Transcription Impacts the Efficiency of mRNA Translation via Co-transcriptional N6-adenosine Methylation

Boris Slobodin et al. Cell. 2017.

. 2017 Apr 6;169(2):326-337.e12.

doi: 10.1016/j.cell.2017.03.031.

Authors

Boris Slobodin¹, Ruiqi Han², Vittorio Calderone², Joachim A F Oude Vrielink², Fabricio Loayza-Puch², Ran Elkon³, Reuven Agami⁴

Affiliations

¹ Division of Oncogenomics, Netherlands Cancer Institute, Plesmanlaan 121, 1066 CX Amsterdam, the Netherlands. Electronic address: boris.slobodin@gmail.com.
² Division of Oncogenomics, Netherlands Cancer Institute, Plesmanlaan 121, 1066 CX Amsterdam, the Netherlands.
³ Department of Human Molecular Genetics and Biochemistry, Sackler School of Medicine, Tel Aviv University, Tel Aviv 69978, Israel.
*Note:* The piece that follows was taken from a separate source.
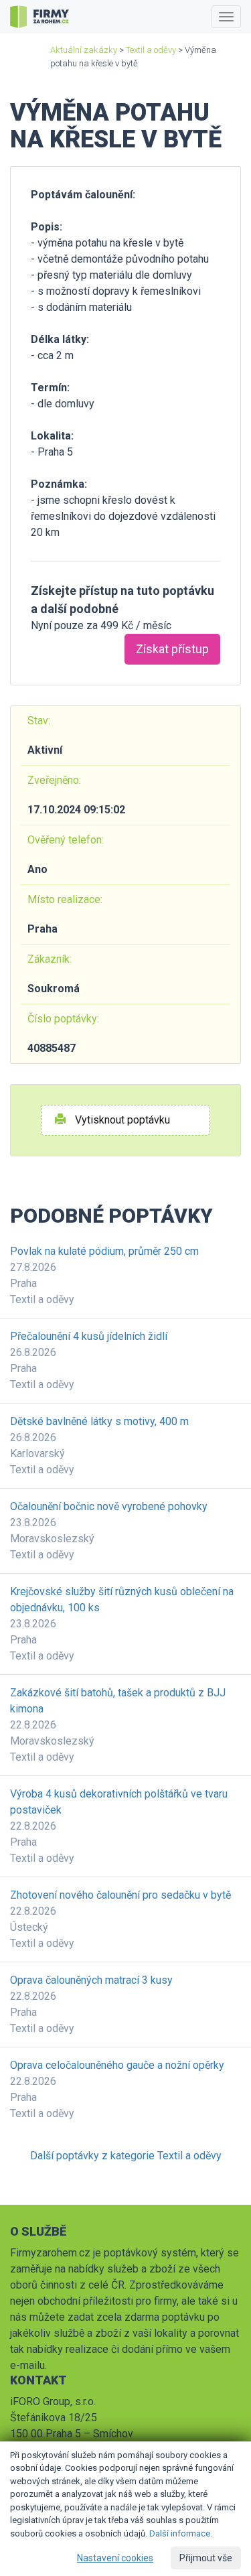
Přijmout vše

Electronic address: ranel@tauex.tau.ac.il.
⁴ Division of Oncogenomics, Netherlands Cancer Institute, Plesmanlaan 121, 1066 CX Amsterdam, the Netherlands; Department of Genetics, Erasmus University Medical Center, Wytemaweg 80, 3015 CN Rotterdam, the Netherlands. Electronic address: r.agami@nki.nl.

PMID: 28388414
PMCID: PMC5388891
DOI: 10.1016/j.cell.2017.03.031

Abstract

Transcription and translation are two main pillars of gene expression. Due to the different timings, spots of action, and mechanisms of regulation, these processes are mainly regarded as distinct and generally uncoupled, despite serving a common purpose. Here, we sought for a possible connection between transcription and translation. Employing an unbiased screen of multiple human promoters, we identified a positive effect of TATA box on translation and a general coupling between mRNA expression and translational efficiency. Using a CRISPR-Cas9-mediated approach, genome-wide analyses, and in vitro experiments, we show that the rate of transcription regulates the efficiency of translation. Furthermore, we demonstrate that m⁶A modification of mRNAs is co-transcriptional and depends upon the dynamics of the transcribing RNAPII. Suboptimal transcription rates lead to elevated m⁶A content, which may result in reduced translation. This study uncovers a general and widespread link between transcription and translation that is governed by epigenetic modification of mRNAs.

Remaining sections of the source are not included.